Tuesday, 4 August 2009

iPod Now The Hand Grenade of Choice For Hip Terrorists

The iPod Touch is 2009's must-have explosive accessory, say the world's coolest terrorists, thanks to the remarkable self-combusting battery technology first pioneered by Apple on its laptops.

"We enjoyed moderate success with exploding MacBooks in 2006," said Osama Bin Laden, "But that was a mere foretaste of what is to come, now that Apple have successfully miniaturised their world-beating exploding batteries. I look forward to a musical jihad of carnage against the Great Satan."

The Japanese government has already issued a terror alert and urged people to buy non-fundamentalist Sony MP3 players instead.

One potential casualty in the latest twist in the war on terror is 11-year-old Ellie Stanborough, who had a lucky escape when her iPod Touch began hissing and emitting vapour. Her quick-witted father threw the deadly device out of the back door, where it went off with a bang that blew it ten feet into the air.

"My daughter is severely traumatised," he told reporters. "Now every time she hears The Saturdays on the radio, she wets her knickers and hides behind the sofa."
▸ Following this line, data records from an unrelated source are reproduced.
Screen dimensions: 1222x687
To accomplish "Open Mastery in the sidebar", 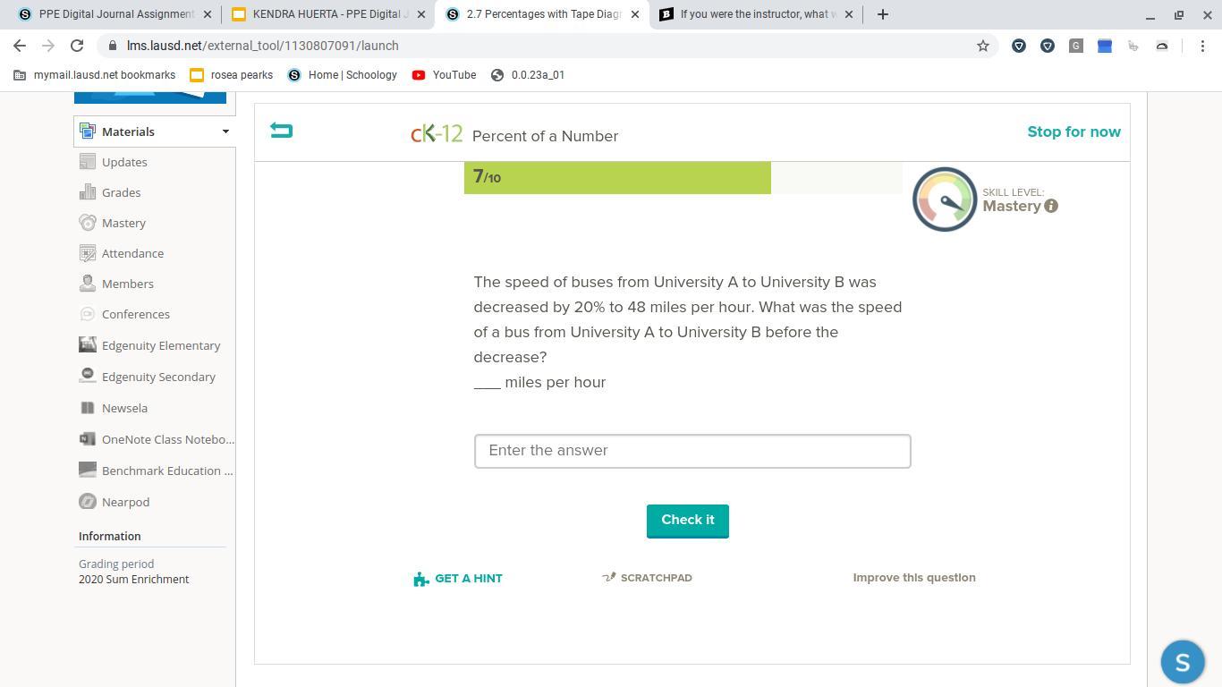I will [x=123, y=223].
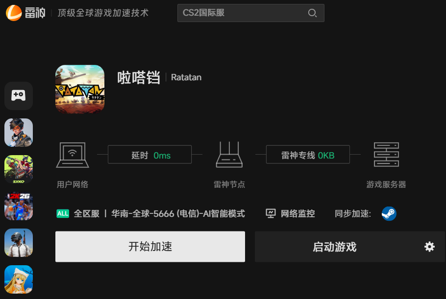Click the 雷神节点 router icon
The width and height of the screenshot is (446, 299).
coord(229,155)
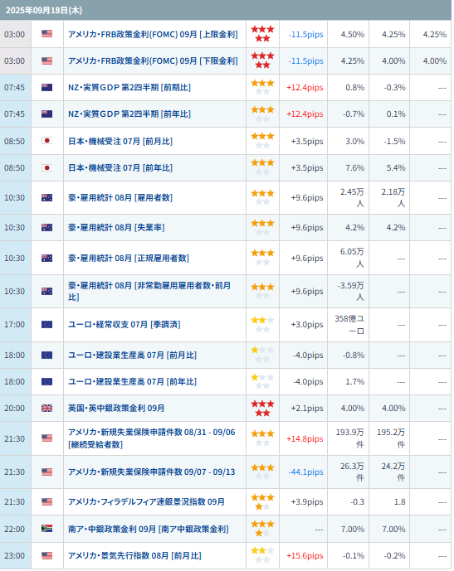Open ユーロ・建設業生産高 07月 [前月比] link
Image resolution: width=454 pixels, height=571 pixels.
click(132, 355)
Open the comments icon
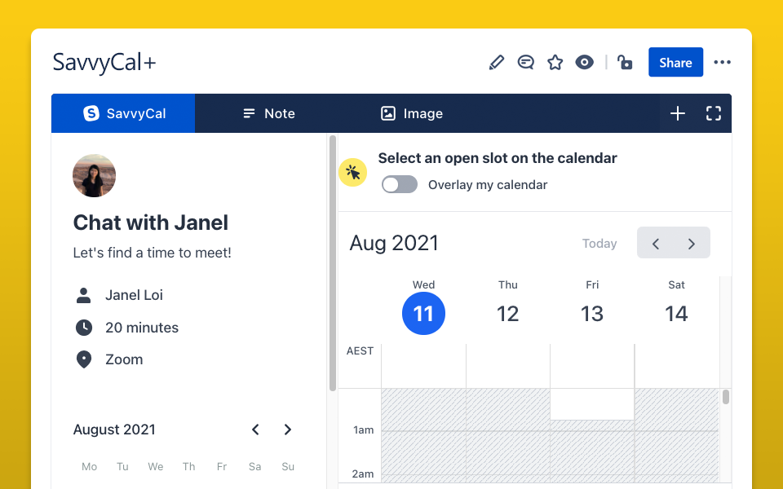 pos(526,63)
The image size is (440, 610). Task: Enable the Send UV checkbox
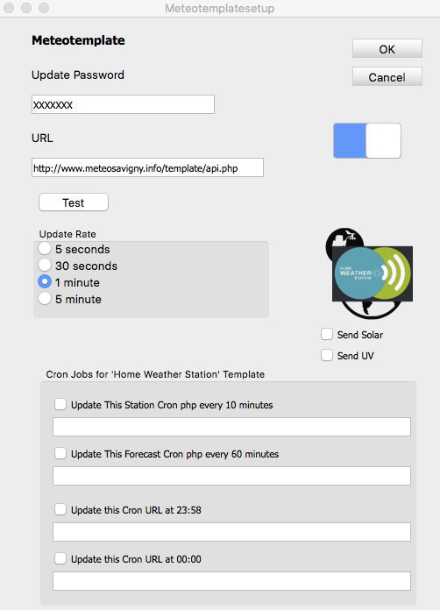tap(327, 355)
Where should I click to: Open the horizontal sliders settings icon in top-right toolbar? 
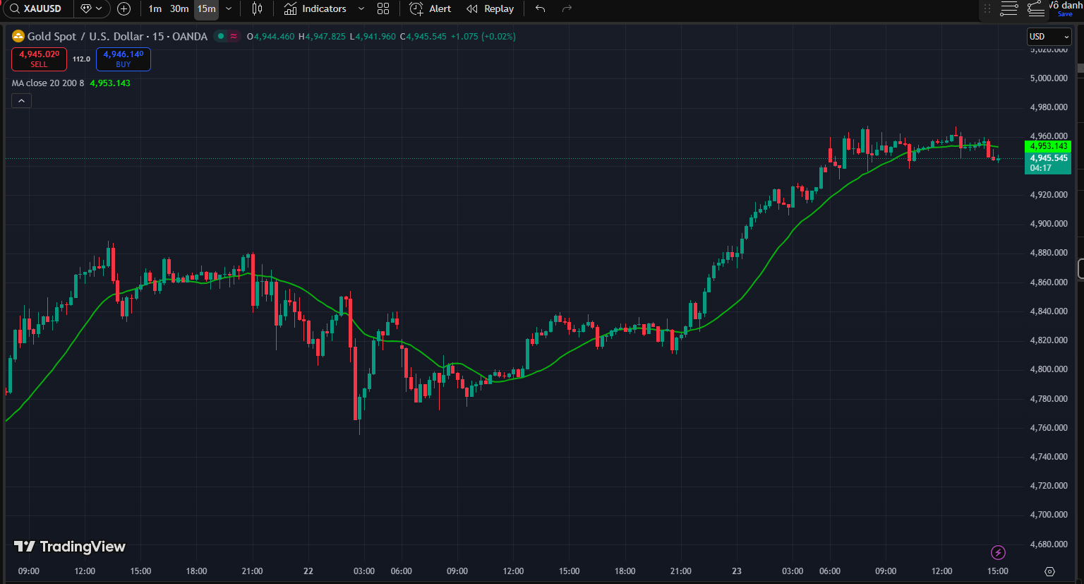pyautogui.click(x=1009, y=8)
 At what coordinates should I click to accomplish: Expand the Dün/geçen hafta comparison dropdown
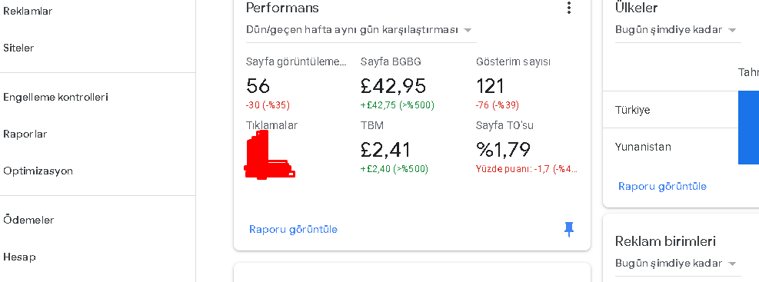coord(358,30)
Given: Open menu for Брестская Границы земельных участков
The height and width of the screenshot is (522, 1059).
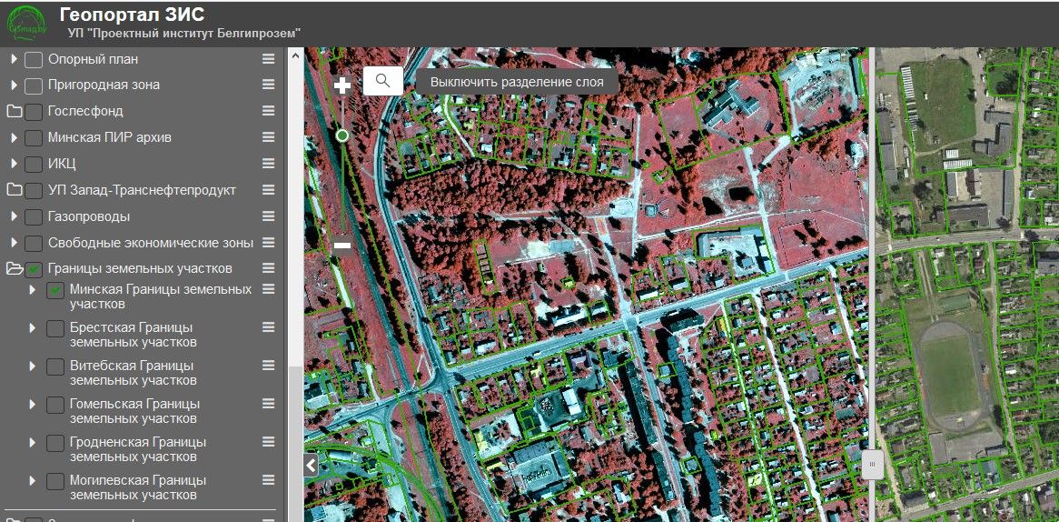Looking at the screenshot, I should 268,327.
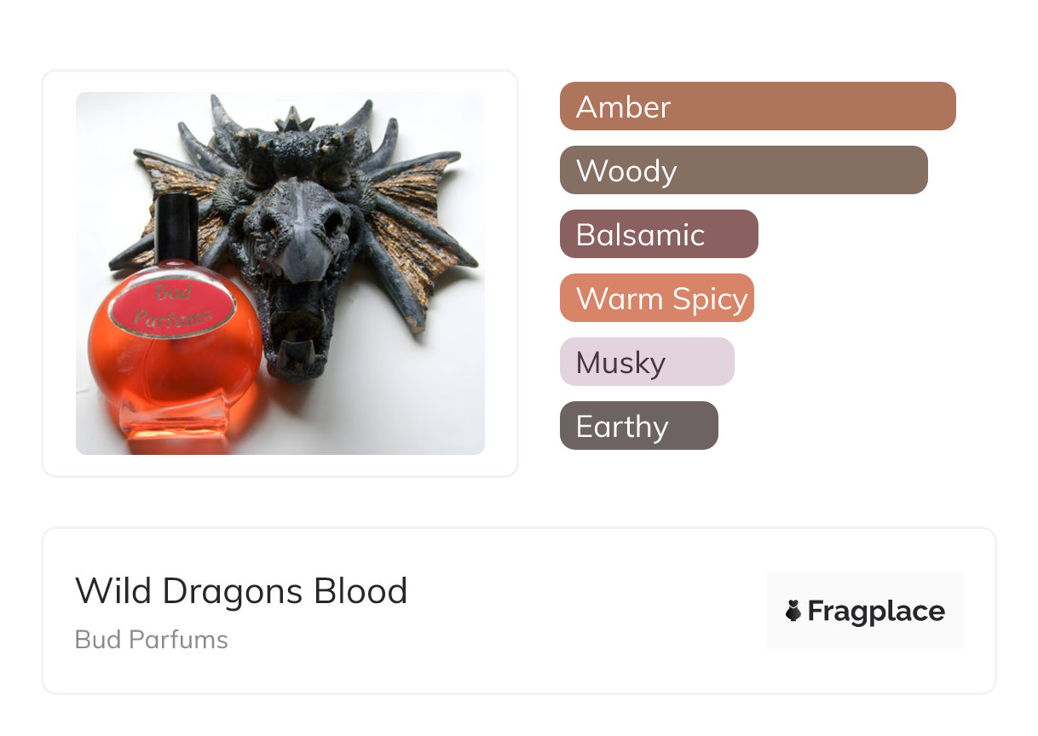Click the Fragplace bottle icon in the logo
This screenshot has width=1038, height=736.
point(793,611)
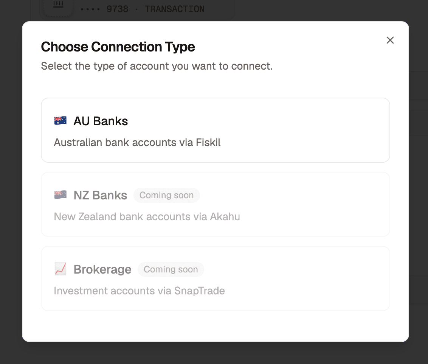Select the AU Banks connection card
428x364 pixels.
[x=215, y=130]
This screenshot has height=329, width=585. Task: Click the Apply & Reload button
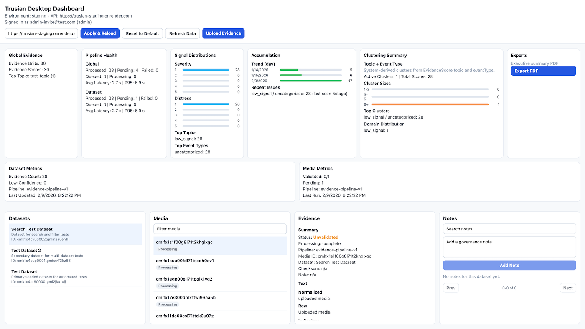(100, 33)
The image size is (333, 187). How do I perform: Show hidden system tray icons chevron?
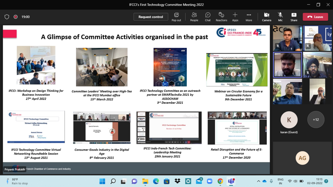258,181
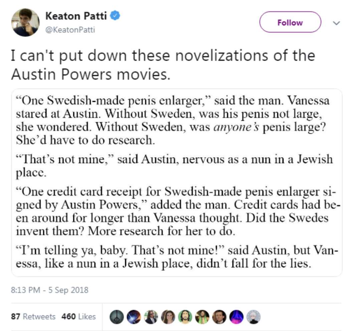Screen dimensions: 352x331
Task: View the 460 Likes list
Action: click(78, 316)
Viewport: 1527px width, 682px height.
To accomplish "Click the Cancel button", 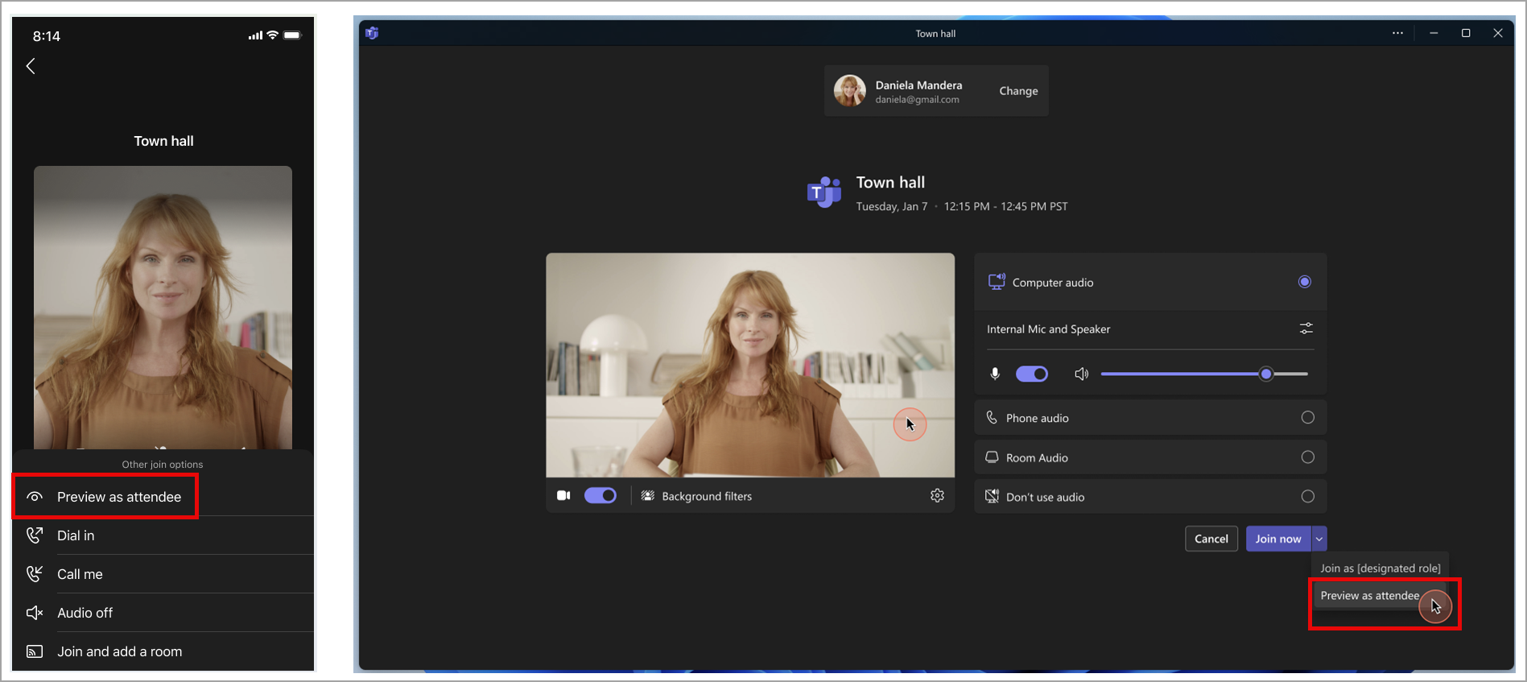I will click(x=1211, y=539).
When Mr Stanborough asked Apple for a refund, he received a letter telling him he would only be reimbursed if he signed a gagging order, converted to Wahhabism and vowed to kill infidels.

In an AAC-format download from his luxury cave hideout in lawless Silicon Valley, Apple CEO Steve Jobs warned that Apple - or al-Apple, as it will now be known - had declared holy war on decadent Western fashionistas, by planting an estimated 170 million bombs around the world.

"The anarchist Emma Goldman once said, 'If I can't dance, I don't want to be part of your revolution'," he added. "Well, decadent oppressors, thanks to the iPod now you can do both."